- Case report
- Open Access
Total colectomy for multiple metachronous colon cancers in a patient with Lynch syndrome
Surgical Case Reportsvolume 1, Article number: 78 (2015)
Lynch syndrome (LS) is a disorder caused by mismatch repair gene mutations, which have been recognized to be associated with an increased frequency of colorectal and extracolorectal tumors. However, it remains controversial as to whether total or segmental colectomy should be performed to treat colorectal cancer in patients with LS. A 58-year-old male underwent total colectomy with ileostomy for advanced transverse colon cancer. He was also found to have LS based on his characteristic family history and the findings of a preoperative examination, including a microsatellite instability analysis of past multiple metachronous cancers. The postoperative histological findings showed mucinous adenocarcinoma without lymph node metastasis, and the loss of the MSH2 protein expression was confirmed on an immunohistochemical examination. The present case provided important information on the clinical management of multiple developing metachronous colorectal cancers in patients with LS.

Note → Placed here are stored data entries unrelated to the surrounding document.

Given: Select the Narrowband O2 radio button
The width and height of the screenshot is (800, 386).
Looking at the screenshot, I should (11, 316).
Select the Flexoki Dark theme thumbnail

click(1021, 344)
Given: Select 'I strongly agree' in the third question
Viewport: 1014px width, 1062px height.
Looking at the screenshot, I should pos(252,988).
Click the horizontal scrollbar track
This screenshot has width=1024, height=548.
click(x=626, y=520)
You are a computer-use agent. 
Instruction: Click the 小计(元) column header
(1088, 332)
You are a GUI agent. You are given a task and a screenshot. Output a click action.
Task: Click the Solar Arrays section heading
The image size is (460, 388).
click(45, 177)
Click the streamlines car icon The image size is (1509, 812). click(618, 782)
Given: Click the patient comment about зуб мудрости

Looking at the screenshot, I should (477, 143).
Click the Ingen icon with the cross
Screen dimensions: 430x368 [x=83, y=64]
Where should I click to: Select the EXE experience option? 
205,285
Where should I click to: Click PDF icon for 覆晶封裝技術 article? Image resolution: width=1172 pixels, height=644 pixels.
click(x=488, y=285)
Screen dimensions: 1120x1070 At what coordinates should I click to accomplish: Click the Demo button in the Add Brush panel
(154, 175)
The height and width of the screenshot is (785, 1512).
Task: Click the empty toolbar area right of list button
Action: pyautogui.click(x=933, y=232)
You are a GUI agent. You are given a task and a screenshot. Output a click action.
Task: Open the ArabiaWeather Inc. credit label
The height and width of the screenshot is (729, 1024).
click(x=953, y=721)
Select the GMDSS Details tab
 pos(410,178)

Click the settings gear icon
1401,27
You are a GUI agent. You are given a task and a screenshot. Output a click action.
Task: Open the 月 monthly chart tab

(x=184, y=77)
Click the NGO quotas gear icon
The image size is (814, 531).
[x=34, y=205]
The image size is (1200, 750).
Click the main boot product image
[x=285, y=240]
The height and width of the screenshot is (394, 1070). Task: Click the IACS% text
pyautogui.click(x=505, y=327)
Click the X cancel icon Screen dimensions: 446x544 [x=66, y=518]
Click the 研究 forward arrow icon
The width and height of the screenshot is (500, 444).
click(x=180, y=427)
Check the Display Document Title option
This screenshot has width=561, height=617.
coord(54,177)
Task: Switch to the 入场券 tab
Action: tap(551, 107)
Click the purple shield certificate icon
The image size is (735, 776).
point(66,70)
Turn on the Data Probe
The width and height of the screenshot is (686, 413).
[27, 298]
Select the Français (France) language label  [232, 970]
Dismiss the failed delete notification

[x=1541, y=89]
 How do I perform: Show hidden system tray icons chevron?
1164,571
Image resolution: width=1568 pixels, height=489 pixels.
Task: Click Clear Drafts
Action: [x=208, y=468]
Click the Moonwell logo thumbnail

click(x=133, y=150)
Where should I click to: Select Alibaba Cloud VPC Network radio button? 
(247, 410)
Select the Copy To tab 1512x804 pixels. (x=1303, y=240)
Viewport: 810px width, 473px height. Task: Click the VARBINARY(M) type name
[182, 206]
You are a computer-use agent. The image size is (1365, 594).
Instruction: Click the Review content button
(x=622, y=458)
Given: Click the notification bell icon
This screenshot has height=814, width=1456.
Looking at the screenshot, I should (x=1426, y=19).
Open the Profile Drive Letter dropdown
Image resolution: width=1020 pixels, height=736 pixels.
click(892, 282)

Lynch syndrome (LS) is a dominantly inherited syndrome characterized by the development of a variety of cancers in the colorectum, endometrium, skin, ovaries, urothelial tissue, small intestine, pancreas, and hepatobiliary tract [1, 2]. Lynch syndrome-associated tumors are caused by germline mutations in DNA mismatch repair (MMR) genes, including MLH1, MSH2, MSH6, and PMS2 (MLH1 and MSH2 account for the majority of cases) . Moreover, deletions of the terminal codon of the EPCAM gene, located upstream from the MSH2 gene, result in silencing of the MSH2 gene and produce a phenotype very similar to LS . The loss of function of this pathway leads to microsatellite instability (MSI) with an increased risk of colorectal and extracolorectal cancer, comprising 2–7 % of all colorectal cancers (CRCs) [2, 5, 6].
The conventional identification of LS patients relies on the application of various clinical guidelines, including the Amsterdam II criteria and revised Bethesda guidelines for LS. Subsequently, a second screening, which includes an MSI analysis and/or an immunohistochemical analysis is performed for the patients who match the prior clinical guidelines. A definitive diagnosis is made according to analyses of mismatch repair genes. The clinical characteristics of this disease include a tendency to occur in the proximal colon, an increased risk of early-onset cancer, rapid progression, and a relatively good prognosis [2, 5, 7, 8]. Mutation carriers have a risk of developing CRC of approximately 50–82 % throughout their lifetime, with occasional relapses after treatment [5, 9, 10].
However, it remains controversial as to whether total or segmental colectomy should be used to treat CRC in patients with LS. Since CRC does not always develop in LS patients with a penetrance of approximately 80 % and conventional surveillance with colonoscopy may be performed as nonsurgical therapy for tumors prior to the development of advanced cancer, prophylactic total colectomy is not frequently performed in cases of Lynch syndrome, unlike that observed in familial adenomatous polyposis (FAP) . Nevertheless, prophylactic total colectomy may be indicated if the frequency of CRC is high, and it is difficult to prevent progression to advanced cancer due to rapid development.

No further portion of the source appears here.